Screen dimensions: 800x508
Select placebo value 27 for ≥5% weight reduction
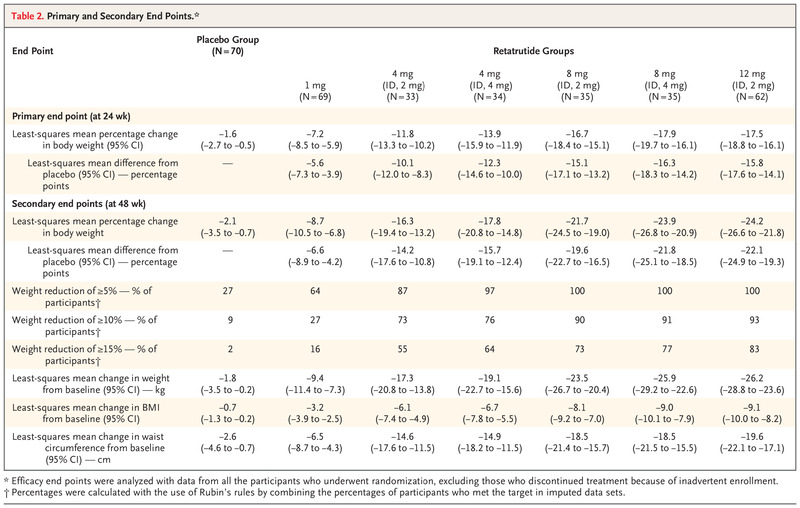click(x=228, y=291)
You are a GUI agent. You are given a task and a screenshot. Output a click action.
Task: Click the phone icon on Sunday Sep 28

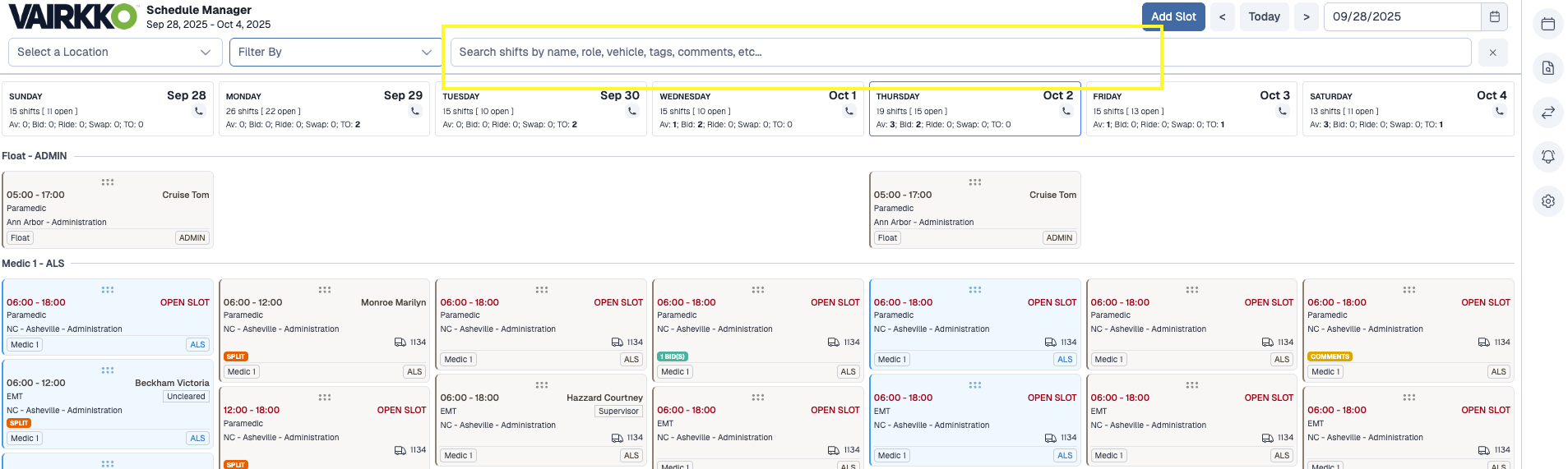pos(198,111)
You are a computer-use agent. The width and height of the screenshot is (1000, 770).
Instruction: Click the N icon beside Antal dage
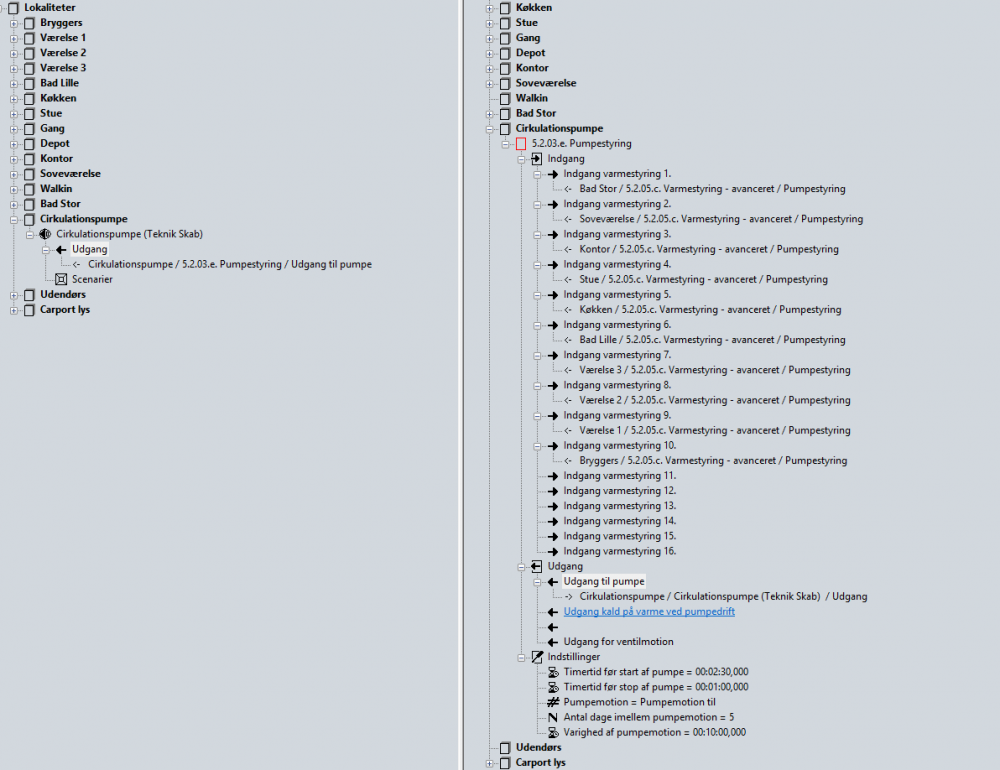click(553, 717)
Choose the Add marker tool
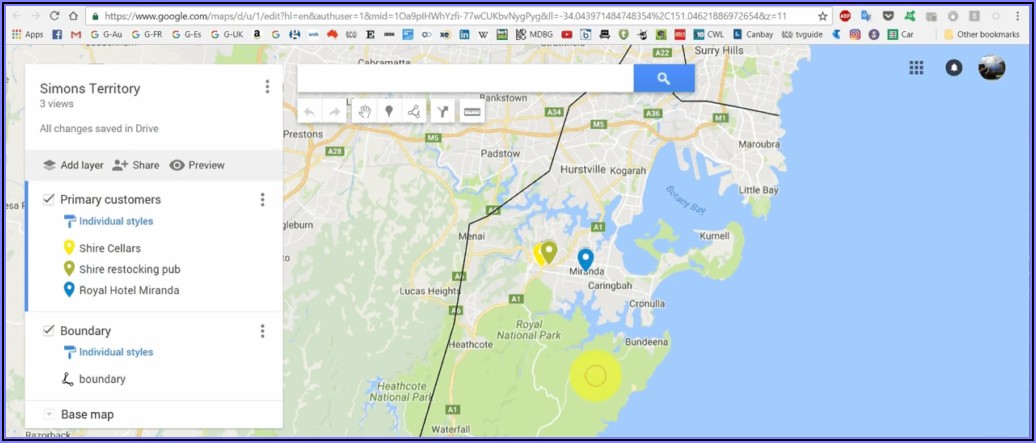Image resolution: width=1036 pixels, height=443 pixels. coord(389,112)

- - - -

▶ [WHAT IS EXPECTED]
Transcribe every entry exactly, omitting pictures.

▶ [SOLVED EXERCISE]
Screen dimensions: 800x508
Select placebo value 27 for ≥5% weight reduction
click(x=228, y=291)
You are a GUI agent. You are given a task and a screenshot. Output a click action.
Task: Click the phone icon on Sunday Sep 28

pos(198,111)
You are a computer-use agent. The width and height of the screenshot is (1000, 770).
Instruction: Click the N icon beside Antal dage
click(553, 717)
Choose the Add marker tool
Image resolution: width=1036 pixels, height=443 pixels. coord(389,112)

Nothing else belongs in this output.